EXTRACTED INFORMATION:
*** Block opens ***

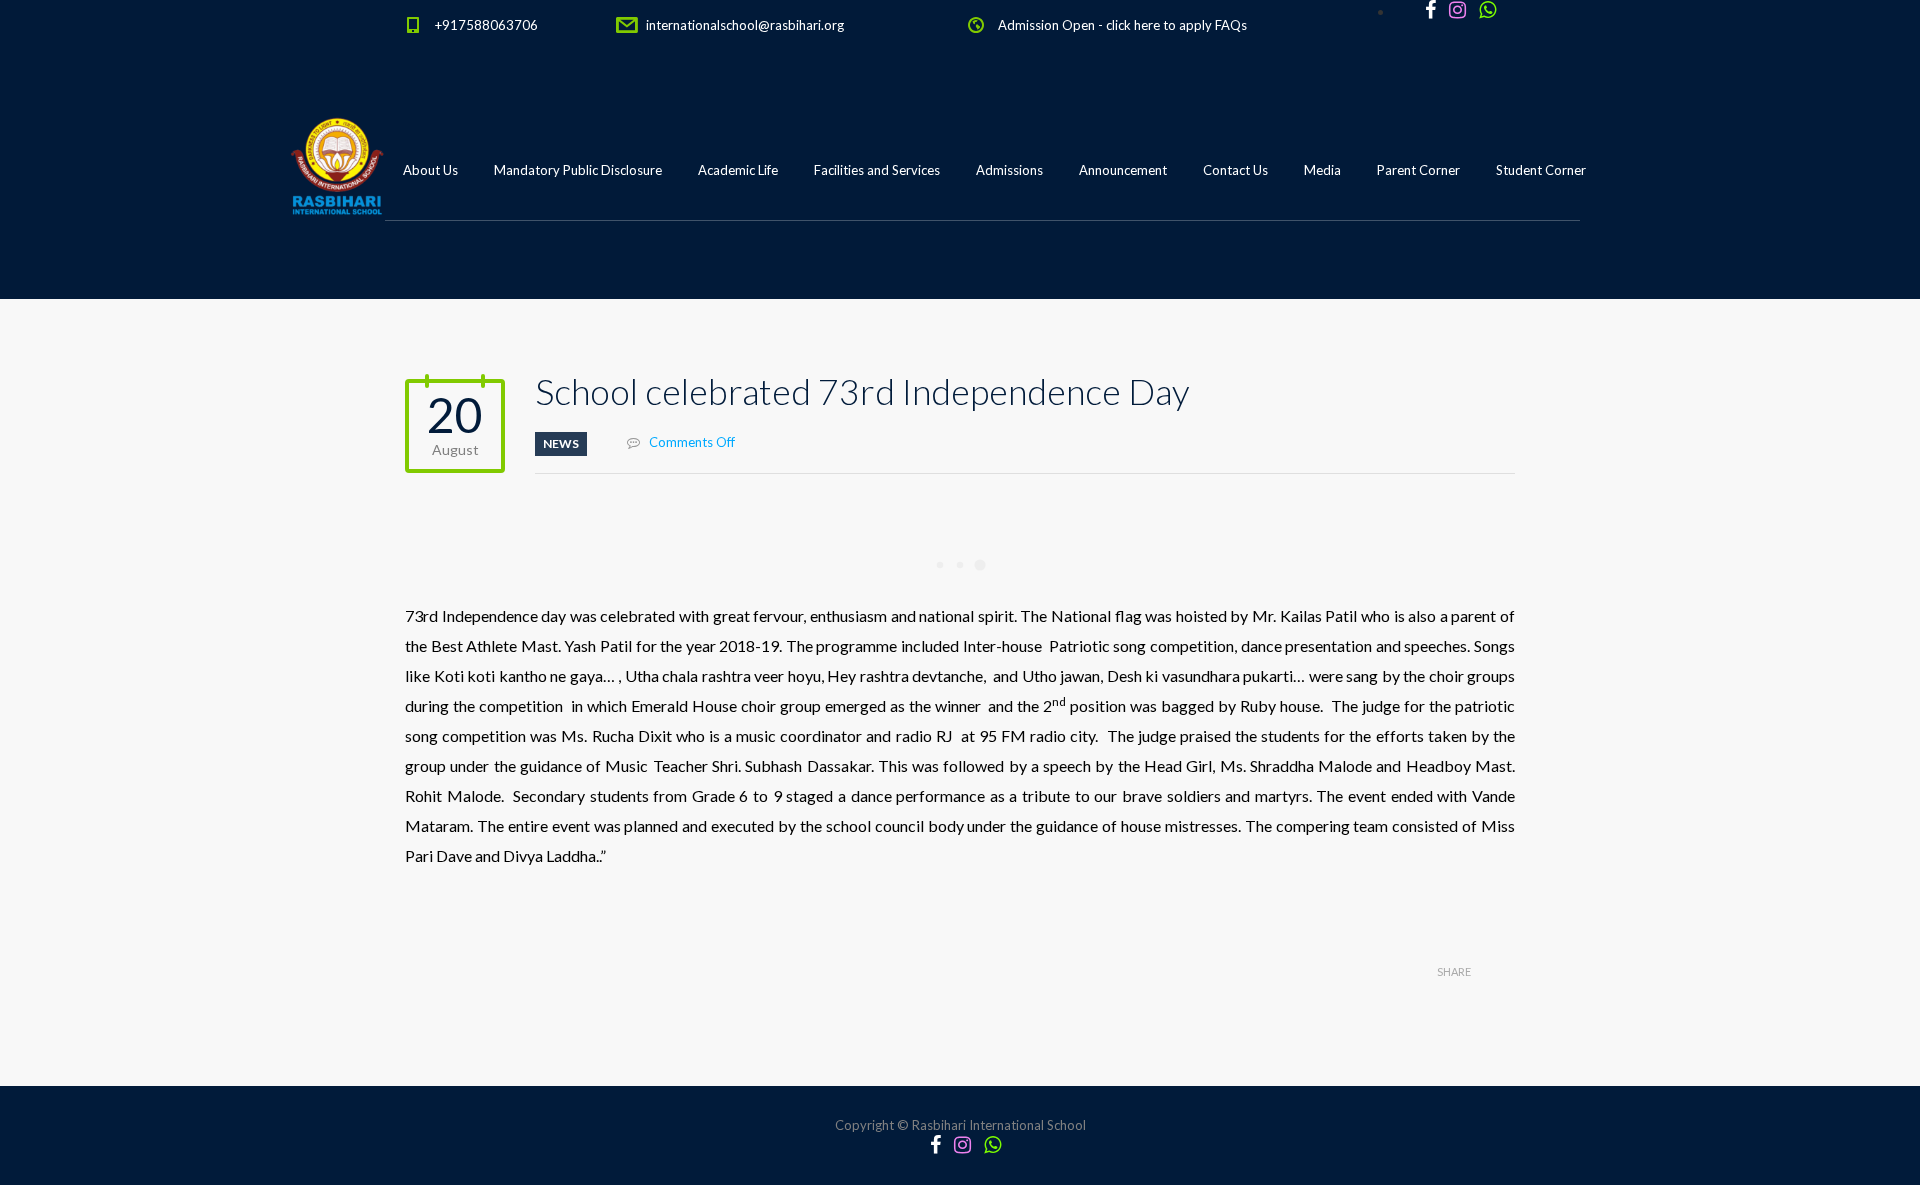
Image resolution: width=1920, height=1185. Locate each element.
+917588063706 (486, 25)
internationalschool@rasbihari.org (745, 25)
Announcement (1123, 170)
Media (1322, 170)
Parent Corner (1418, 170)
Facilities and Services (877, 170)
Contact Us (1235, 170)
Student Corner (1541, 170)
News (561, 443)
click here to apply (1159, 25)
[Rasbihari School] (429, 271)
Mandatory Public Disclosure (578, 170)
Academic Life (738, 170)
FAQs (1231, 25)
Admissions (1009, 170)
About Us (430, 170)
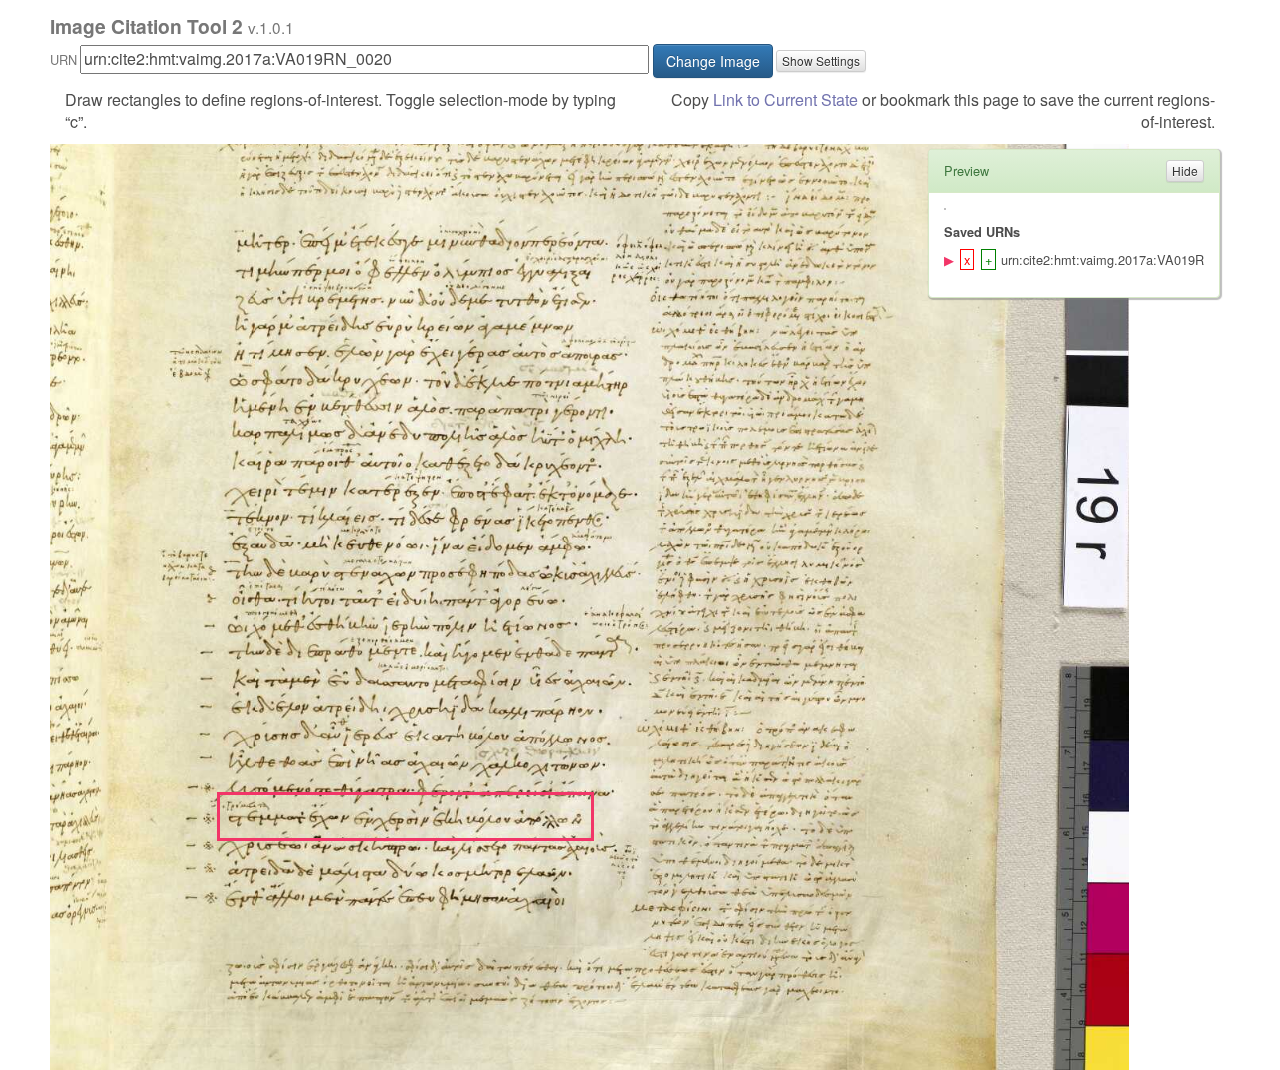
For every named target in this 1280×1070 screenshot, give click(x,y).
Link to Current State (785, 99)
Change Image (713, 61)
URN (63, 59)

*** Block closes ***
*** Block opens ***

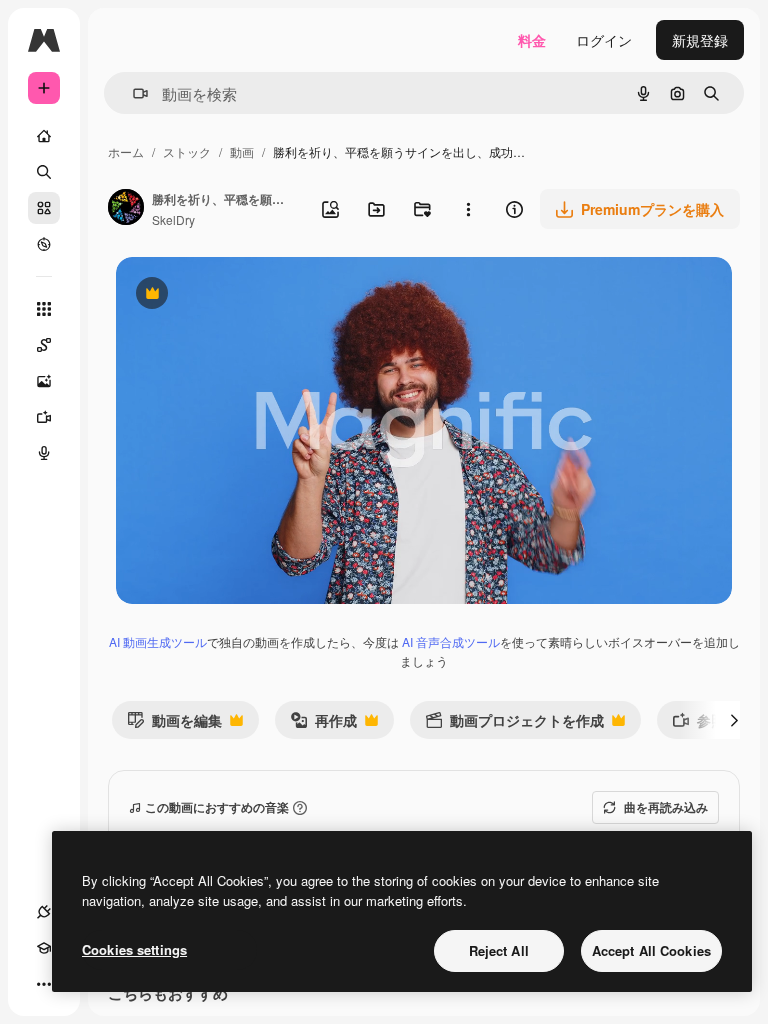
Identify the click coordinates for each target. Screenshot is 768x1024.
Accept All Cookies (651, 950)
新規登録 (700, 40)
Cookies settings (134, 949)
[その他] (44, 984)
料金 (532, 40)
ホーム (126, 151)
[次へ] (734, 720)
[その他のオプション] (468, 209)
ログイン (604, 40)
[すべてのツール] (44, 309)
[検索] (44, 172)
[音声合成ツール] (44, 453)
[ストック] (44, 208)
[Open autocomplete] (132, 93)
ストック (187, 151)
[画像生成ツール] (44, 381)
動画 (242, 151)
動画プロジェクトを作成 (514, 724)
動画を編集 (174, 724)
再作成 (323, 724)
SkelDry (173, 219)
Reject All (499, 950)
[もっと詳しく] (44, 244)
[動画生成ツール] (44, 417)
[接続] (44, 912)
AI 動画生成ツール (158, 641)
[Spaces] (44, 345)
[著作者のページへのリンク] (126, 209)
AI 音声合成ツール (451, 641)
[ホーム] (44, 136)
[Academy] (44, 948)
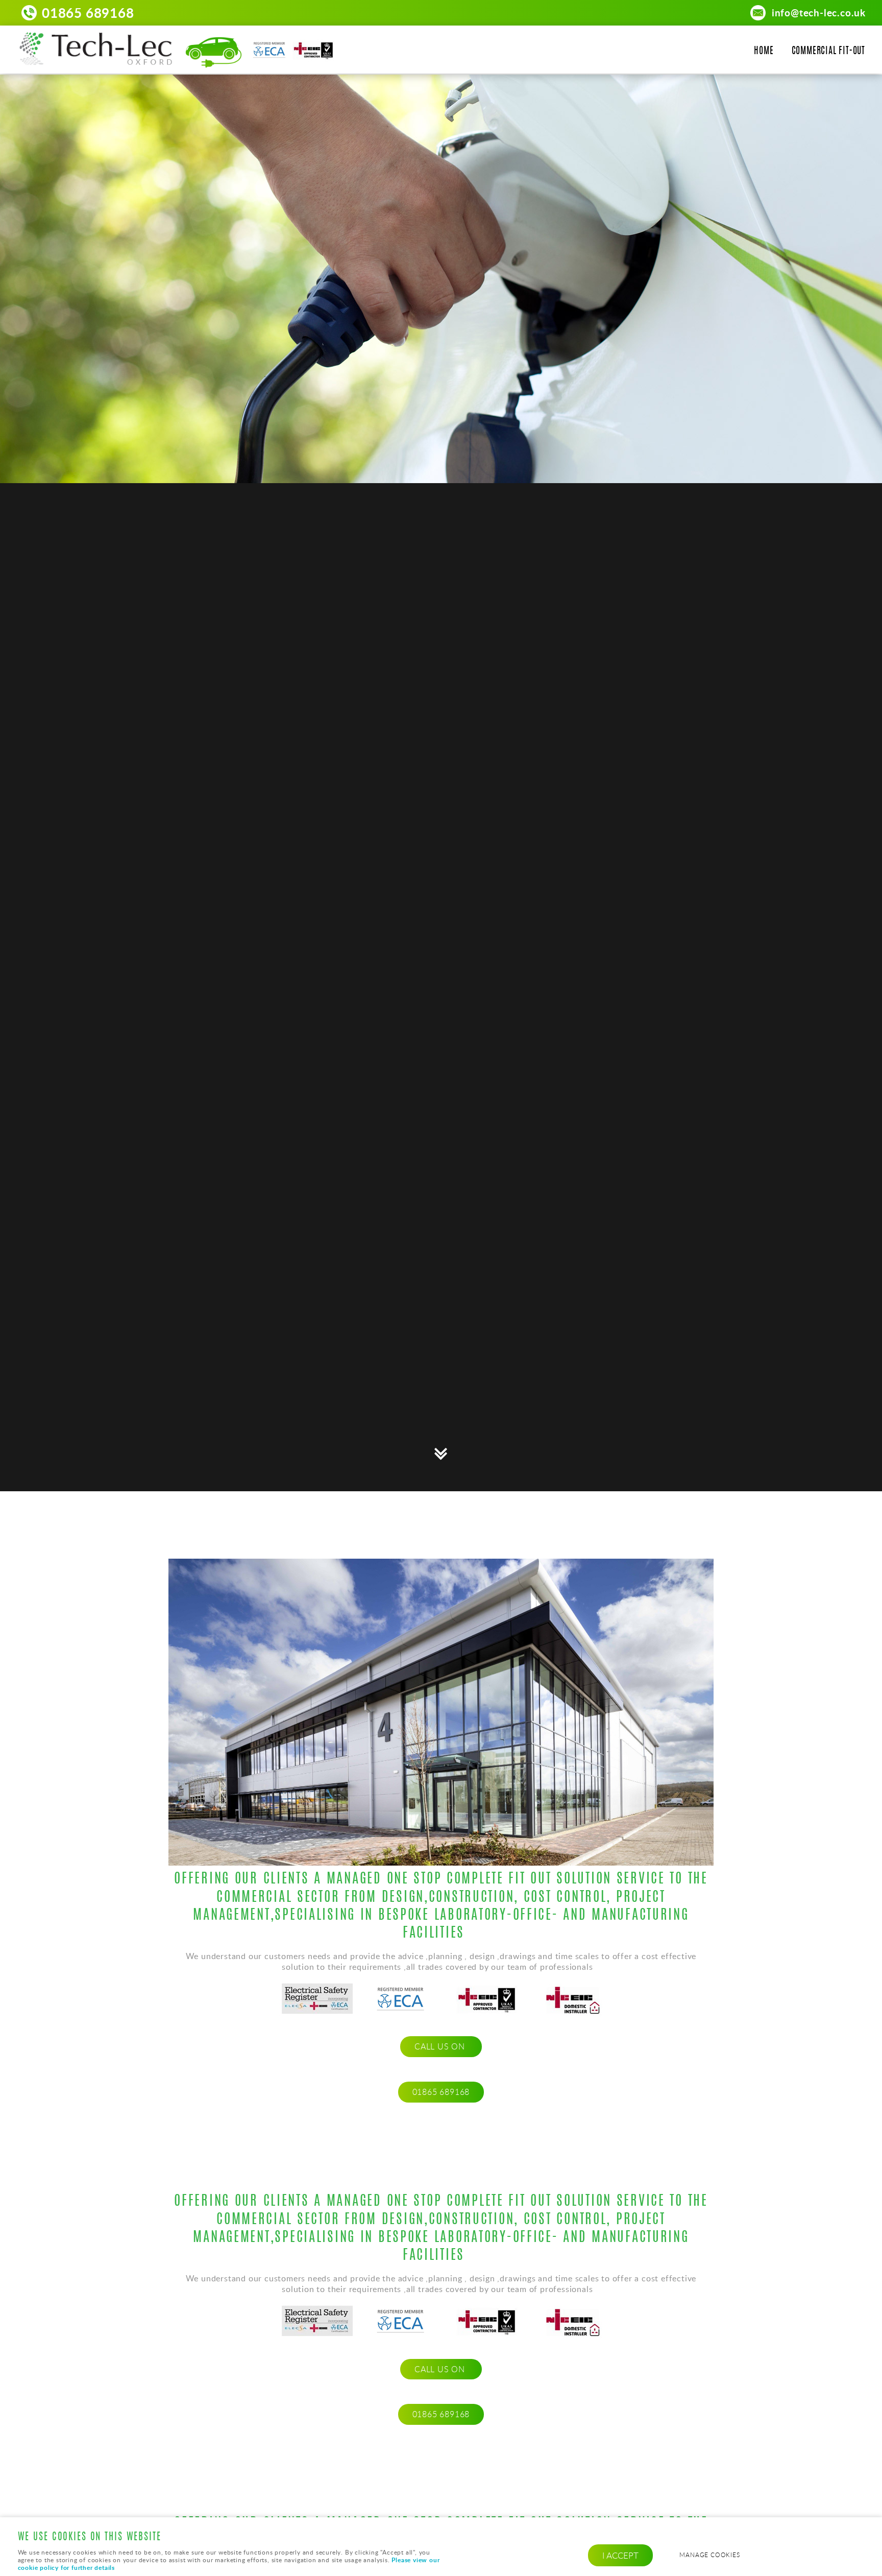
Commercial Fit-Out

*** Block closes ***

YOUR TASK: In the data above, find the line with "[検索] (44, 172)" and the line with "Commercial Fit-Out". Please copy exactly those two lines and every line between them, but not the pictures.

SOLVED EXERCISE:
[検索] (44, 172)
[音声合成ツール] (44, 453)
[ストック] (44, 208)
[Open autocomplete] (132, 93)
ストック (187, 151)
[画像生成ツール] (44, 381)
動画 (242, 151)
動画プロジェクトを作成 (514, 724)
動画を編集 (174, 724)
再作成 (323, 724)
SkelDry (173, 219)
Reject All (499, 950)
[もっと詳しく] (44, 244)
[動画生成ツール] (44, 417)
[接続] (44, 912)
AI 動画生成ツール (158, 641)
[Spaces] (44, 345)
[著作者のページへのリンク] (126, 209)
AI 音声合成ツール (451, 641)
[ホーム] (44, 136)
[Academy] (44, 948)
Commercial Fit-Out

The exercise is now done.